Below are the records; copy exactly the stretch from the line containing "Task: Toggle select-all" through the line containing "Task: Select the $821.47 sale price cell", both ends included, and nothing else.
********************
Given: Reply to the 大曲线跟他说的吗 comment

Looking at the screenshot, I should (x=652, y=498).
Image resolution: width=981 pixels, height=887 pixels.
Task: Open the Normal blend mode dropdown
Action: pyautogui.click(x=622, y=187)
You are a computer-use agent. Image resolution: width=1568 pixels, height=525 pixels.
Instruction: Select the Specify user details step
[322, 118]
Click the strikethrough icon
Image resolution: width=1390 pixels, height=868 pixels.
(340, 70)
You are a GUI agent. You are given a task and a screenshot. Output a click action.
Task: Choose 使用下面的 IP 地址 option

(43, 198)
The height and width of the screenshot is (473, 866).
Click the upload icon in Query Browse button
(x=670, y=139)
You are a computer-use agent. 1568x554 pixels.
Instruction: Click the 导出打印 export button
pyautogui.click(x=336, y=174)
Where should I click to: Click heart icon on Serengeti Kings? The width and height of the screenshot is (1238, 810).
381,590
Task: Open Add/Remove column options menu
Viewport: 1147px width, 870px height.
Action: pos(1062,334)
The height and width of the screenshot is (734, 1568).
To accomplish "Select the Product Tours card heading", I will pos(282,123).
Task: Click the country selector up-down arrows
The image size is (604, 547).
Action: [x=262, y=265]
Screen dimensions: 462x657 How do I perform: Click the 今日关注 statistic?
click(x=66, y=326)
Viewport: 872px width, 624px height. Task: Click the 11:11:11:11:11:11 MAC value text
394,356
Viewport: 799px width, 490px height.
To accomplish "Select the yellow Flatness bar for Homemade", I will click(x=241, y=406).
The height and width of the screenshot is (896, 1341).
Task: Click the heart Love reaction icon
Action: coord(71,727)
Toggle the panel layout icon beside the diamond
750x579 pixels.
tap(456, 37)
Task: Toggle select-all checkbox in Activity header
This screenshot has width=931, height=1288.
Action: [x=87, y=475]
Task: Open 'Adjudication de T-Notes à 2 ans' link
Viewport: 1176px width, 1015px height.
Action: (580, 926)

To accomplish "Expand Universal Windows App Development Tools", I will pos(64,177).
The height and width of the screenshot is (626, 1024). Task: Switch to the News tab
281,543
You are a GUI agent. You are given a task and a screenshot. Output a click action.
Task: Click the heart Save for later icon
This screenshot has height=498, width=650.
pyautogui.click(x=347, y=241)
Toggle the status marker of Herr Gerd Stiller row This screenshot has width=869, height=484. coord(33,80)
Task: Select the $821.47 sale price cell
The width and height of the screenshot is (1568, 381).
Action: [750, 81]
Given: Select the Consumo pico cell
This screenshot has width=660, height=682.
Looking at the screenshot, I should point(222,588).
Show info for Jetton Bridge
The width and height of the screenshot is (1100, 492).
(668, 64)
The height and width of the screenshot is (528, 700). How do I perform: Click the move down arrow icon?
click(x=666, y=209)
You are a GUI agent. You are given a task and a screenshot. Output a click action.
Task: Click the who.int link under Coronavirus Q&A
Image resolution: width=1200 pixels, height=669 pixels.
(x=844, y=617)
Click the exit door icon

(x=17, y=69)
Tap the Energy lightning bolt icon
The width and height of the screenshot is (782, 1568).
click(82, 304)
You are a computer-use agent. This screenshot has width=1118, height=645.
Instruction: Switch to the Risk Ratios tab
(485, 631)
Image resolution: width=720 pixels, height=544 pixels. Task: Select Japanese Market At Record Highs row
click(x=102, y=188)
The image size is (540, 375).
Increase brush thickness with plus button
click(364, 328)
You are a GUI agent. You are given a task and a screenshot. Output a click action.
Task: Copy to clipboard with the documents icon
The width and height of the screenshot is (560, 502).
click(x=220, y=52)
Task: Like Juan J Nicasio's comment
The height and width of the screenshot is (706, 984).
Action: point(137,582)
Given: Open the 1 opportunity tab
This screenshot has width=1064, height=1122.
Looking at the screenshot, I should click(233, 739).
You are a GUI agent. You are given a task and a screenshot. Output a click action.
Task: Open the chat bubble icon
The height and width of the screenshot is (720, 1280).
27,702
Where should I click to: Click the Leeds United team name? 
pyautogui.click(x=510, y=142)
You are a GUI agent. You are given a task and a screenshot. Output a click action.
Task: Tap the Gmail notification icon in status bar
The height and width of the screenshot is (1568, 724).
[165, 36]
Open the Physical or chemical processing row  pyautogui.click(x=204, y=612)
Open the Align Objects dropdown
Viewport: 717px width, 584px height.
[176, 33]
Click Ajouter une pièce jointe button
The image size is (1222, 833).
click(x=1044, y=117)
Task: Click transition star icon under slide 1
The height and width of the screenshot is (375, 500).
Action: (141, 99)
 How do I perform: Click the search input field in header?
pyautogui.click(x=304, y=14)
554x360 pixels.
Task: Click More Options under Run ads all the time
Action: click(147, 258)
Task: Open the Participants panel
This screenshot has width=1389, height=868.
********************
§ Written solution:
Task: Toggle select-all checkbox in Activity header
This screenshot has width=931, height=1288.
Action: [x=87, y=475]
Task: Open 'Adjudication de T-Notes à 2 ans' link
Viewport: 1176px width, 1015px height.
Action: (580, 926)

To accomplish "Expand Universal Windows App Development Tools", I will pos(64,177).
The height and width of the screenshot is (626, 1024). Task: Switch to the News tab
281,543
You are a GUI agent. You are given a task and a screenshot. Output a click action.
Task: Click the heart Save for later icon
This screenshot has height=498, width=650.
pyautogui.click(x=347, y=241)
Toggle the status marker of Herr Gerd Stiller row This screenshot has width=869, height=484. coord(33,80)
Task: Select the $821.47 sale price cell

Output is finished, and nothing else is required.